Seminar addresses developmental origins of immune disease
By Heather King
Biochemist Paige Lawrence, Ph.D., delivered a guest lecture April 26 at NIEHS, hosted by NIEHS Health Scientist Administrator Mike Humble, Ph.D. Her talk, “Developmental exposures, epigenetics, and the immune system” addressed the relationship between environmental agents and defects in the immune system that she has identified in the course of her NIEHS-funded research.
Lawrence is a professor at the University of Rochester Medical Center School of Medicine and Dentistry where she holds appointments in both Environmental Medicine, and Microbiology and Immunology. The research Lawrence presented focused on how maternal dioxin exposure during pregnancy can alter the immune response of a developing fetus or newborn and lead to increased rates of respiratory infection. Dioxins are found in cigarette smoke and are a common environmental pollutant, and understanding the biological mechanisms behind their adverse effects on human health is a major NIEHS initiative.
A focus on dioxins
While Lawrence has also studied the immune effects of other environmental agents, such as bisphenol A (BPA) and neonatal oxygen supplementation, her talk focused on dioxins and other molecules that bind the aryl hydrocarbon receptor (AhR). The AhR is a biological sensor that binds toxins and, in response, stimulates the expression of various proteins, including toxin-metabolizing enzymes and cytokines, which regulate the immune system.
By treating mice with the classic dioxin 2,3,7,8-tetrachlorodibenzo-p-dioxin (TCDD) at low, environmentally relevant doses, Lawrence’s group has been able to observe an altered immune response while maintaining a functional, intact immune system.
Increased susceptibility to influenza
After treating pregnant mice with TCDD, researchers exposed the offspring to mouse-adapted influenza A virus. Compared to the offspring of unexposed mice, the dioxin-exposed mice produced fewer virus-targeting cells and had an overall weakened immune response.
The timing of maternal exposure was also relevant, with dioxin exposure during the later stages of pregnancy and the early postnatal period causing a more significant reduction in immune response.
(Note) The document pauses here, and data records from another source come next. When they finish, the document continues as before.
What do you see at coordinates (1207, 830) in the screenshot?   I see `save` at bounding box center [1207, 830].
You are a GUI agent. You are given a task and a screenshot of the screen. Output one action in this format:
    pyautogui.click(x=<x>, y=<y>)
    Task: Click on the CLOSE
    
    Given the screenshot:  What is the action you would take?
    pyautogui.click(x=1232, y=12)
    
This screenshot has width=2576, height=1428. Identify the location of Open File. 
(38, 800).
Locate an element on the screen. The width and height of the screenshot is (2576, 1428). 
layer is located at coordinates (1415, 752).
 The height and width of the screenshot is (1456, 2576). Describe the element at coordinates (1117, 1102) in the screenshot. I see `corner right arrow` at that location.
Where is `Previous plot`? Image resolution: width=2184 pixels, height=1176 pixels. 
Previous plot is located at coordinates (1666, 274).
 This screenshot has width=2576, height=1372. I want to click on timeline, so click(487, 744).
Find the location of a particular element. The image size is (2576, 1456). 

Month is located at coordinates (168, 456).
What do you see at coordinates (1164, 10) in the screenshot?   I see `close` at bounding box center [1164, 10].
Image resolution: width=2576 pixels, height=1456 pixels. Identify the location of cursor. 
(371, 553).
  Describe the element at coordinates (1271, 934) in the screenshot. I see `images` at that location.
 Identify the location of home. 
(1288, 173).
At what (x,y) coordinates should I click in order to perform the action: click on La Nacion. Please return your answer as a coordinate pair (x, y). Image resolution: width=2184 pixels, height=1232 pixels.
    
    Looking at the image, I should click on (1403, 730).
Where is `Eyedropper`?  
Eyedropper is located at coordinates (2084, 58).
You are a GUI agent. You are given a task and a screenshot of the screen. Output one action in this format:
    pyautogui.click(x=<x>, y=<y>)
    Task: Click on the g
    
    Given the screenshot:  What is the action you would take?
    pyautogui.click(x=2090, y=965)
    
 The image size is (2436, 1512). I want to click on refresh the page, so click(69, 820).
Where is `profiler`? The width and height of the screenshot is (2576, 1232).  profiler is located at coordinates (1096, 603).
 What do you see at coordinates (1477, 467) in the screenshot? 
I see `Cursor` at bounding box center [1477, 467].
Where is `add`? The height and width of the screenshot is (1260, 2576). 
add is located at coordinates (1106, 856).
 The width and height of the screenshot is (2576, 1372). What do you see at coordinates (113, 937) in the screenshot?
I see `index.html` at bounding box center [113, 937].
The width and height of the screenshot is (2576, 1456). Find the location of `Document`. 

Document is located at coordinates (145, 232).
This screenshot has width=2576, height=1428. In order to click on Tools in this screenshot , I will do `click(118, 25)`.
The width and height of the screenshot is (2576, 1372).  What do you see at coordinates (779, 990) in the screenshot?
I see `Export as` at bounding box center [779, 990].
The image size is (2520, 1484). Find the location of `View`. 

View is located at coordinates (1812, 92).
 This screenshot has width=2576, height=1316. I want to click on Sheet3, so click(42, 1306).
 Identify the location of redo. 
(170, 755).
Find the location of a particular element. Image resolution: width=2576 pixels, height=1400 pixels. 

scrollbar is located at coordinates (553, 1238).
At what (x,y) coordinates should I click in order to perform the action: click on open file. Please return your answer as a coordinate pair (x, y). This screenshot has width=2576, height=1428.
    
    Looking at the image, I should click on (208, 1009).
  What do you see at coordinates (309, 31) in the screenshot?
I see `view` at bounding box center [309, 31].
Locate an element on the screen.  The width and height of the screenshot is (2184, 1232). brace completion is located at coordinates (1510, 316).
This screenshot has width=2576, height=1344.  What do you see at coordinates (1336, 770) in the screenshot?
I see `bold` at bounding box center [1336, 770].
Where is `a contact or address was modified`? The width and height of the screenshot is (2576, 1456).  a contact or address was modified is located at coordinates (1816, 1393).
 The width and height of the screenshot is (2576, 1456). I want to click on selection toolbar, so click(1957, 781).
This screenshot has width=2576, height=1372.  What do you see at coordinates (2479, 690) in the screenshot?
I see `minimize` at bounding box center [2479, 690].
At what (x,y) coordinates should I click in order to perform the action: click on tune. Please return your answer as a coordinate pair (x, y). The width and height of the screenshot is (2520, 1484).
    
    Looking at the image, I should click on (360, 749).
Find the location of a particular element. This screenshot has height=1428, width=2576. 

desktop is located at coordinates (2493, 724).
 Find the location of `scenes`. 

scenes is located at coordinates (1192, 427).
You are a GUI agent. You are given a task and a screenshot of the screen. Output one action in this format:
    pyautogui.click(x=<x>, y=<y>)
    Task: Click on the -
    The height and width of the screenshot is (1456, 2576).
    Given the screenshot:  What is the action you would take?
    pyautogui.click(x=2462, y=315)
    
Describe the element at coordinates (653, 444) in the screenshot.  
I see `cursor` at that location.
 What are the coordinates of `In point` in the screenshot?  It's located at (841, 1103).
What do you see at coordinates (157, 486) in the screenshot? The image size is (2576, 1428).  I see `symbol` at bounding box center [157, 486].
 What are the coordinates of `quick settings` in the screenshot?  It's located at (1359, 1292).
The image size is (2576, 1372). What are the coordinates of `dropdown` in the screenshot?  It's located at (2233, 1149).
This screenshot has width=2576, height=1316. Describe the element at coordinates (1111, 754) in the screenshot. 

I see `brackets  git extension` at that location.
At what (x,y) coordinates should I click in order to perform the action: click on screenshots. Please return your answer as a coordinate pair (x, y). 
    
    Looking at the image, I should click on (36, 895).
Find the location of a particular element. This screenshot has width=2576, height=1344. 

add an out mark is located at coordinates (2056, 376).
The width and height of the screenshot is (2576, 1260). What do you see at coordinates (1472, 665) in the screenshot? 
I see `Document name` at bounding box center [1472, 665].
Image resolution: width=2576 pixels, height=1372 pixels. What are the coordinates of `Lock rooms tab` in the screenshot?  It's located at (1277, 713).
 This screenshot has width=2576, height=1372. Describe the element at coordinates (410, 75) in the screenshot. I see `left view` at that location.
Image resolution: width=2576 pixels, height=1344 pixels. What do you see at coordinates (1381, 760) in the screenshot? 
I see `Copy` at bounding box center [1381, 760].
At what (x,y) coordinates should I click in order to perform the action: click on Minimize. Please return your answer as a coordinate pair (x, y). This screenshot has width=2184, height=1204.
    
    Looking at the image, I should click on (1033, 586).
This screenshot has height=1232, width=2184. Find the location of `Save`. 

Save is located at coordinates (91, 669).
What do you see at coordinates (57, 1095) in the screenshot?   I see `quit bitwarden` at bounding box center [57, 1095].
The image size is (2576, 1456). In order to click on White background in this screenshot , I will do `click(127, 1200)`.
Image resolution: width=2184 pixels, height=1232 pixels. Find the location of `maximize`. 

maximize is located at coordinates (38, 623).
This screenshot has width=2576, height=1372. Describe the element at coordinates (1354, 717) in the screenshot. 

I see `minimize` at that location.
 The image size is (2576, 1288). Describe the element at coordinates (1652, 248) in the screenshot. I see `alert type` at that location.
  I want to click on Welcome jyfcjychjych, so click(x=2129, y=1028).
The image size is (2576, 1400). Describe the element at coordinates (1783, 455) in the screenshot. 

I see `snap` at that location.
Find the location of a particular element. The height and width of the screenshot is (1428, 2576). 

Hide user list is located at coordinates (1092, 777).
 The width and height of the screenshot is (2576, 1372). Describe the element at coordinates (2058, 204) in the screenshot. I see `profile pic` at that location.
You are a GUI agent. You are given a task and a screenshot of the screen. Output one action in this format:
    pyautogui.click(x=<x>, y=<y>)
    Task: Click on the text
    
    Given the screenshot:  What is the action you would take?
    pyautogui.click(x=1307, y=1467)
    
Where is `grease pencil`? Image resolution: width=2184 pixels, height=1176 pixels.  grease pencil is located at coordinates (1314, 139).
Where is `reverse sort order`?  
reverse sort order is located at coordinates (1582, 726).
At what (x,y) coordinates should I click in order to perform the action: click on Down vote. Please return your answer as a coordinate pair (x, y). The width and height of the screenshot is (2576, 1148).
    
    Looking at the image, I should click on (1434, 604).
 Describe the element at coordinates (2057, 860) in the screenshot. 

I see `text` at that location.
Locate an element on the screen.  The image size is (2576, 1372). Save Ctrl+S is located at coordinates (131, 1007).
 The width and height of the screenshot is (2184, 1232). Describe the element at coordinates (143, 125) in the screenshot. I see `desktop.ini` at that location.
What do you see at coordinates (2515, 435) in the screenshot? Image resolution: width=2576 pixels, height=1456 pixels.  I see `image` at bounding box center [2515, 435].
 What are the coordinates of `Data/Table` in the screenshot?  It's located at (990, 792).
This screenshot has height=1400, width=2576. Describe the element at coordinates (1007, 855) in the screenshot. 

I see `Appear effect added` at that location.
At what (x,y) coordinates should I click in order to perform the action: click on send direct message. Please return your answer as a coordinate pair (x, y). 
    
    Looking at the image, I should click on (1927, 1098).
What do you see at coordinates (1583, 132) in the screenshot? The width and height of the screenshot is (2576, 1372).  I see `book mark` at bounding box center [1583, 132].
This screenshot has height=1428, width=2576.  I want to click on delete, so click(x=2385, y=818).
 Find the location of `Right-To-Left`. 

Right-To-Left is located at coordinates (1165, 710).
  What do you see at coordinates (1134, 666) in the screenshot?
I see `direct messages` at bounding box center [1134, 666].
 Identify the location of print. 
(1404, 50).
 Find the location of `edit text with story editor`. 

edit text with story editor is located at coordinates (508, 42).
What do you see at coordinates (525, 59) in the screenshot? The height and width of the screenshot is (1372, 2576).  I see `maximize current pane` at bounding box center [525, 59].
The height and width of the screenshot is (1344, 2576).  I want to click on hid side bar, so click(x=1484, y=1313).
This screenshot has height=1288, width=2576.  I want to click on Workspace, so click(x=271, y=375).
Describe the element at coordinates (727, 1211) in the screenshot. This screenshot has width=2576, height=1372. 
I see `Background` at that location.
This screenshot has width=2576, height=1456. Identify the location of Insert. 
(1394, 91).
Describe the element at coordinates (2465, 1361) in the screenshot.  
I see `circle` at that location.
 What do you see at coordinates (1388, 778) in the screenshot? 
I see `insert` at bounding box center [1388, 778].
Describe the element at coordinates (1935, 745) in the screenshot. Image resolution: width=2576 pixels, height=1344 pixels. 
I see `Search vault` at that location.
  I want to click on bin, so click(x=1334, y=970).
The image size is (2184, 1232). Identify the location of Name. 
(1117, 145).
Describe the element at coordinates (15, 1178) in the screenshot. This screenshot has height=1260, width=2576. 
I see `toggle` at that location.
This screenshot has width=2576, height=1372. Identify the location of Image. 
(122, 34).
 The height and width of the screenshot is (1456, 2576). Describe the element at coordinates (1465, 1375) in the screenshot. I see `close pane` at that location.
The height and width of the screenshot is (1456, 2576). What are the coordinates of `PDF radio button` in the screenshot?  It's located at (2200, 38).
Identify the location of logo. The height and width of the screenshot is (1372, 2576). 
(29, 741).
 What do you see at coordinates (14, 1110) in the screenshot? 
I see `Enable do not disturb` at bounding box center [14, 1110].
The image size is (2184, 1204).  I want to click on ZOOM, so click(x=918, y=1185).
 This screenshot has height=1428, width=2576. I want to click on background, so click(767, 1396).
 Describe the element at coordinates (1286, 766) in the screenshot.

Effects on offspring follow bone marrow graft
Notably, the dioxin-altered immune response Lawrence observes can be transferred from animal to animal, by transplanting the immune precursor cells found in bone marrow. Her research group demonstrated this by performing bone marrow transplantation between exposed and unexposed mouse pups. The dioxin-induced immune defects follow the grafts, showing that biological changes in the basic immune cells are the source of the defective response.
Evidence for epigenetic changes in immune cells
Though epigenetic regulation of the immune system is not well studied, Lawrence decided to investigate the possibility that such changes, which include DNA methylation and histone modifications, are factors in the immune response to maternal dioxin exposure. To properly evaluate epigenetic changes, researchers in her group had to first sort specific types of immune cells, from the lymph nodes of exposed and unexposed mice, into groups. This labor-intensive project paid off, by showing that significant changes in DNA methylation go along with the dioxin-induced immune changes she has observed.
Lawrence found that a specific type of immune cell, the CD8+ T cell, shows interesting changes in the levels of a key DNA methyltransferase. Preliminary results also show differences in global DNA methylation patterns between the offspring of dioxin exposed versus unexposed mice. To perform global studies of DNA methylation changes, Lawrence is working in collaboration with professor Lee Kraus, Ph.D., of the University of Texas Southwestern Medical Center. Together, they are studying epigenetic changes across the genome in CD8+ T cells, and other immune cells, following maternal dioxin exposure. These studies and others in Lawrence’s laboratory promise to bring new attention to epigenetic changes that play a role in the immune response, especially changes resulting from environmental exposures.
The Keystone Science Lecture Seminar Series gives NIEHS-supported investigators, such as Lawrence, the opportunity to present findings about environmental exposures that affect human health.
(Heather King, Ph.D., is an Intramural Research Training Award fellow in the NIEHS Laboratory of Structural Biology Protein Expression Core.)
Mutants show the AhR receptor is key, not nurturing behaviors
To connect the impaired immune response in mouse pups to dioxin exposure, researchers in the Lawrence laboratory repeated their experiments with pups lacking the dioxin receptor, AhR.
They found offspring that do not produce dioxin receptor, do not exhibit immune defects with maternal dioxin exposure, establishing the critical role of AhR in the altered immune function and the specific AhR-based pathway of impaired immunity. The experiments also show changes in maternal nurturing behaviors that could result from exposure are not a factor, because exposed mothers produce pups without immune defects when those pups lack AhR.